Das persönliche Fehlverhalten eines Ehegatten nach der Scheidung rechtfertigt in der Regel keinen Ausschluss des Versorgungsausgleichs.

1.      Sachverhalt

Das Verfahren betrifft einen Sonderfall des internationalen Rechts, nämlich die nachträgliche Durchführung des Versorgungsausgleichs. Die Ehefrau und der Ehemann hatten 1979 in Tunesien geheiratet. Aus der Ehe sind drei Kinder hervorgegangen. Diese Kinder sind mittlerweile volljährig. Die Ehe wurde 1992 nach tunesischem Recht geschieden. Mit der Scheidung wurde der Ehemann zur Zahlung von nachehelichem Unterhalt (67,00€ pro Monat) sowie eine Einmalzahlung in Höhe von ca. 2.109,00€ verurteilt. Ein Versorgungsausgleich wurde damals nicht durchgeführt. Nach der Scheidung erwarben beide Ehegatten die deutsche Staatsangehörigkeit. Die Ehefrau veröffentlichte unter einem Pseudonym ein Buch. Dieses Buch war als Autobiografie verfasst. Sie beschreibt ihre Ehe als Zwangsehe in deren Verlauf der Ehemann ihr die Kinder entzogen und sie misshandelt und vergewaltigt habe. Für ihre Tätigkeit erhielt die Frau Autorenhonorare von ca. 50.000,00€. Im November 2009 wurde über das Vermögen der Ehefrau das Insolvenzverfahren eröffnet. Im August 2006 beantragte die Ehefrau die nachträgliche Durchführung des Versorgungsausgleichs. Das Amtsgericht hat den Antrag im  Mai 2011 zurückgewiesen. Dagegen legte die Ehefrau Beschwerde ein. Das Oberlandesgericht führte den Versorgungsausgleich durch. Dagegen legte der Ehemann Rechtsbeschwerde ein.

2.       Beschluss des Bundesgerichtshofes vom 16.10.2013 (Az.: XII ZB 176/12)
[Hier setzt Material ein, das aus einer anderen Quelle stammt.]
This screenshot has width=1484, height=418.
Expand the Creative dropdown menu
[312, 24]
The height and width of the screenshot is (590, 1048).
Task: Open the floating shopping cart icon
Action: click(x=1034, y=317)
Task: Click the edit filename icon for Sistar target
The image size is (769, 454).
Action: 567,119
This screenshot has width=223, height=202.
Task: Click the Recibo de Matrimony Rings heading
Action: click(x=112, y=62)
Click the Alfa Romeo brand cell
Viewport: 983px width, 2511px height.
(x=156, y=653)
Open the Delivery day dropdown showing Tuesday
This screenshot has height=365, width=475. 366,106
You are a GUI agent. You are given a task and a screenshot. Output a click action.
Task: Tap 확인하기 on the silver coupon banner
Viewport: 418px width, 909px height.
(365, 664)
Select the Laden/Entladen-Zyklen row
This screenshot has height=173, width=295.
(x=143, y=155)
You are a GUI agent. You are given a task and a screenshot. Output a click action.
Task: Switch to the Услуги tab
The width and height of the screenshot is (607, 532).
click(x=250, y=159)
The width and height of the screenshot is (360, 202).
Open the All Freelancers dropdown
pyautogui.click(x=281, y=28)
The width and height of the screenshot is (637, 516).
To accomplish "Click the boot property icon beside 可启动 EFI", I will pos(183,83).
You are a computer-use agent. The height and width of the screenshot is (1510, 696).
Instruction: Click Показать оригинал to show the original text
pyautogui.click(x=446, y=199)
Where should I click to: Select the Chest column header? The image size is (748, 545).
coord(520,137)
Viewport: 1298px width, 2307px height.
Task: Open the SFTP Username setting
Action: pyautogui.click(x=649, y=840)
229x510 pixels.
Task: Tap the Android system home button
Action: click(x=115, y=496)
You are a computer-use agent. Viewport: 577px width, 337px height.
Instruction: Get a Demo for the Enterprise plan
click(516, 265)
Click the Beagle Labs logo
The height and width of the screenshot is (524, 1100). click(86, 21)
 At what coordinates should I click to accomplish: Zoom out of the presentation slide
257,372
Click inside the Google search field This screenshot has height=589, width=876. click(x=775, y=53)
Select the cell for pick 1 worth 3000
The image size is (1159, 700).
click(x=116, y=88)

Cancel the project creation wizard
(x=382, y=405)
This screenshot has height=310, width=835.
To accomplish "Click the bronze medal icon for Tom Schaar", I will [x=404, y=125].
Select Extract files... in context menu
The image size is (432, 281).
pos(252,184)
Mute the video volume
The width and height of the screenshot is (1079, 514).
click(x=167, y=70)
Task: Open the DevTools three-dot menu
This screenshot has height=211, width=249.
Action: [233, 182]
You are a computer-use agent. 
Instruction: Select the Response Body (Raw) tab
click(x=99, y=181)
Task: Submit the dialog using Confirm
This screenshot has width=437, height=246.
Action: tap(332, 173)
Der BGH wies die Rechtsbeschwerde zurück. Das Oberlandesgericht habe den Versorgungsausgleich zu Recht durchgeführt. Zwar könne gemäß § 27 Versorgungsausgleichgesetz ein Versorgungsausgleich auszuschließen sein, wenn dieser grob unbillig wäre, doch dieser Fall liegt hier nicht vor. Hierzu führt der BGH wie folgt aus:

 

„Ob und in welchem Umfang die Durchführung des Versorgungausgleichs die Durchführung grob unbillig erscheint, unterliegt grundsätzlich der tatrichterlichen Beurteilung. Diese ist im Verfahren der Rechtsbeschwerde nur daraufhin zu überprüfen, ob alle wesentlichen Umstände berücksichtigt werden und ob das Ermessen in einer dem Gesetzeszweck entsprechenden Weise ausgeübt worden ist (…).“


Neben den wirtschaftlichen Verhältnissen könne auch ein Fehlverhalten des Ehegatten in persönlichen Bereich die Unbilligkeit des Versorgungsausgleichs ergeben (BGH vom 16.10.2013, Az.: XII ZB 176/12, Rdnr. 26). Dabei könne auch ein Fehlverhalten, dass erst nach Aufhebung der Lebensgemeinschaft eintritt, relevant sein. Doch dieses Verhalten müsste so besonders extrem gewesen sein, dass die Durchführung des Versorgungsausgleichs als unerträglich angesehen wird. Zwar können die Umstände in dem Buch das Persönlichkeitsrecht des Ehemannes beeinträchtigen. Doch das Oberlandesgericht habe in seiner Abwägung berücksichtigt, dass die Ehefrau das Buch unter einem Pseudonym veröffentlicht und die Namen von Ehemann und Ehefrau in dem Buch nicht genannt habe.

Daher wurde die Rechtsbeschwerde des Ehemanns zurückgewiesen.

Der Versorgungsausgleich war durchzuführen.

3. Quellenangaben

Der Beschluss ist unter www.bundesgerichtshof.de im Volltext abrufbar.